If you have a red, swollen and painful body part, its best to let a family doctor discuss your concerns, make a diagnosis, and direct treatment. Call us today at 541-388-7799 for more information.

An attack of gout can last for days to weeks, usually affects one joint at a time, and can be followed by long periods of disease inactivity, or remission. Gout can occur in any joint, but the most common locations are the big toe, knee, and ankle.

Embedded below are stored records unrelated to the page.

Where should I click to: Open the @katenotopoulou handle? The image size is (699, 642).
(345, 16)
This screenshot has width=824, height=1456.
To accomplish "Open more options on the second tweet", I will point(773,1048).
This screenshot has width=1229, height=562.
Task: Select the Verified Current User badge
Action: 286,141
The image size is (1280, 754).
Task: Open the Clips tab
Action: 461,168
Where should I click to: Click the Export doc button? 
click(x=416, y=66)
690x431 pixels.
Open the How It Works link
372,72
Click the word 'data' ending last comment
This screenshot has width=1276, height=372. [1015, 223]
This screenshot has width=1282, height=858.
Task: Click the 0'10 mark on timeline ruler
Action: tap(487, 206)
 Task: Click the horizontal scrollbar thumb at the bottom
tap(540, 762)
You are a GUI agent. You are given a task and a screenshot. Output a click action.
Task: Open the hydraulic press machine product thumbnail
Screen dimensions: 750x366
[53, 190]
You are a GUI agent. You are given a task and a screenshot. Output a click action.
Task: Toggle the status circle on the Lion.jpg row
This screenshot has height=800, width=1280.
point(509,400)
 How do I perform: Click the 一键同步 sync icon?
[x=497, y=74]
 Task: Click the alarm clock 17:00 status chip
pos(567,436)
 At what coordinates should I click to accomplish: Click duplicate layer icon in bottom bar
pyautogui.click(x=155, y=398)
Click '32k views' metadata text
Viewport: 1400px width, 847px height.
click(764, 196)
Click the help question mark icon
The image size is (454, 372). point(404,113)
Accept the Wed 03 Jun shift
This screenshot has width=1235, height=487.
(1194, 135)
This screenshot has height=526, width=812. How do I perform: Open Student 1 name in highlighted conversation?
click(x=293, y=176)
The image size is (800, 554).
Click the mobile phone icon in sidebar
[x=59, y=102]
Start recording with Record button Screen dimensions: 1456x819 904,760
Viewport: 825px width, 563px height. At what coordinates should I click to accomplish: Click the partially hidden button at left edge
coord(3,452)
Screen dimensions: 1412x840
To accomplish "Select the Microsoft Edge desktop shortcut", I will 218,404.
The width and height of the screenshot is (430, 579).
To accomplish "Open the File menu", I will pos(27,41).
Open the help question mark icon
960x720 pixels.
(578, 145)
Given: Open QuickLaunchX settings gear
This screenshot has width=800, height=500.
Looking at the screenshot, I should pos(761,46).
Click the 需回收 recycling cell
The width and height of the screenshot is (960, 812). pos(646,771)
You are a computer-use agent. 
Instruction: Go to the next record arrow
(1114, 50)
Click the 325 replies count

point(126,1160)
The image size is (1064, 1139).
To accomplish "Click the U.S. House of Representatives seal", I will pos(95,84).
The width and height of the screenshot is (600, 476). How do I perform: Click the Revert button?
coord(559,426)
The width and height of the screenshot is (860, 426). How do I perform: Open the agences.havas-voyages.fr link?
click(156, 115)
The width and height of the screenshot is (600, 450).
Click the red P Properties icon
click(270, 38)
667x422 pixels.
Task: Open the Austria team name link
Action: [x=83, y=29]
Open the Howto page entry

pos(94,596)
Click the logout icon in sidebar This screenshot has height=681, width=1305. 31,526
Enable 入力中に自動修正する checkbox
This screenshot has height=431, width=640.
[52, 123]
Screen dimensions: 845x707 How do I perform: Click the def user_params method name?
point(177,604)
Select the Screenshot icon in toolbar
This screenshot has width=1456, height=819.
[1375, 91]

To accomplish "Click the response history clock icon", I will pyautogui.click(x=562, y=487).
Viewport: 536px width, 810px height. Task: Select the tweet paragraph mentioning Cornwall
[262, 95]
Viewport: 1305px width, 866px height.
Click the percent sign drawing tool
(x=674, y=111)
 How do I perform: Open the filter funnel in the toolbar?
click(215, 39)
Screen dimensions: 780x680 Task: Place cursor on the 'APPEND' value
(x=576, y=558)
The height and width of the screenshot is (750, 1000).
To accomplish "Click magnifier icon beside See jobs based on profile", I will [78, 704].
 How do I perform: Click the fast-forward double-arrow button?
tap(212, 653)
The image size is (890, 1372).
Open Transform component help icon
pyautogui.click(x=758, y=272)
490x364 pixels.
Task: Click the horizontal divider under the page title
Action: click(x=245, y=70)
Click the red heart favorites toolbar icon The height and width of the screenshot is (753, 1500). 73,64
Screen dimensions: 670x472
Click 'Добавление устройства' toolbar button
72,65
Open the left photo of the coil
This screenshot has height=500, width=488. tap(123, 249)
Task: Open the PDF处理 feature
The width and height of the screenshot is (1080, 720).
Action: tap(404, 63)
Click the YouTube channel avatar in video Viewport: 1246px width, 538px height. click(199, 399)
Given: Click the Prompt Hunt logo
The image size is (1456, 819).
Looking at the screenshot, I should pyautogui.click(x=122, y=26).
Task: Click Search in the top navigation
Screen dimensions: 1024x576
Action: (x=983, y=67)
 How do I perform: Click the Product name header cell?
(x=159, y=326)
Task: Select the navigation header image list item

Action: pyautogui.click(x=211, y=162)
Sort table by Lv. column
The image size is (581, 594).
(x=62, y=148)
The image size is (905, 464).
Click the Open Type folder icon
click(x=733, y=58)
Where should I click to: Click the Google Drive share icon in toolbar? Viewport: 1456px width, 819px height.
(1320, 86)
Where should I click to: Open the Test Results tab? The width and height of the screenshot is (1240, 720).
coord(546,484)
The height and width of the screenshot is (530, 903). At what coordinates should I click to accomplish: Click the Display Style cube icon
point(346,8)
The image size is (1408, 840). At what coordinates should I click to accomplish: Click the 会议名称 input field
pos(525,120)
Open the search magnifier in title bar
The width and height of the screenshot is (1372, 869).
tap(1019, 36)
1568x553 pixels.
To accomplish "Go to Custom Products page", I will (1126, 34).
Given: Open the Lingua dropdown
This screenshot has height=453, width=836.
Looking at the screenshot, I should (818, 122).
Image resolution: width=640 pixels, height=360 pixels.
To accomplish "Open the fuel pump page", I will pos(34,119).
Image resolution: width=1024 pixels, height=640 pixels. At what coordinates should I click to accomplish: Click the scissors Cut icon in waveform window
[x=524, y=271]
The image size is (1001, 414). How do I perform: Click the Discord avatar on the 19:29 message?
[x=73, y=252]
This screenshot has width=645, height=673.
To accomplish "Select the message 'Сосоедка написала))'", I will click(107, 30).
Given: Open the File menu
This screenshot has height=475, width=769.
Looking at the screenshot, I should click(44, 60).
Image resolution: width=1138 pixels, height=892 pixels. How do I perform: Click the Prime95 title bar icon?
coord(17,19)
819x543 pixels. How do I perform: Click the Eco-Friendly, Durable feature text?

There are a number of things that increase one’s chances of gout:

  • Male Sex
  • Obesity
  • Purine-rich foods: red meat, organ meat, and some kinds of seafood, such as anchovies, sardines, mussels, scallops, trout, and tuna.
  • Alcohol consumption
  • Use of diuretics
  • Kidney Disease, Congestive Heart Failure, Diabetes, and Hypertension

How Can I Mange Gout?

  • Avoid excessive amounts of red meat, seafood and organ meat like liver.
  • Loose weight
  • Limit alcohol intake
  • Avoid activities that damage or wear down the body’s joints…running and jumping. Wear well cushioned shoes.
  • Stay well hydrated

The management of gout includes the above mentioned lifestyle modifications in addition to medication therapy directed at reducing the inflammation during an attack usually with medications like steroids, non-steroidal anti-inflammatories, and colchicine. The other strategy is to reduce the overall uric acid level in the blood stream and the primary care provider may prescribe medications like allopurinol, febuxostat, and pegloticase. These often will lower the overall level of uric acid, prevent crystal deposition and reduce the number and intensity of attacks.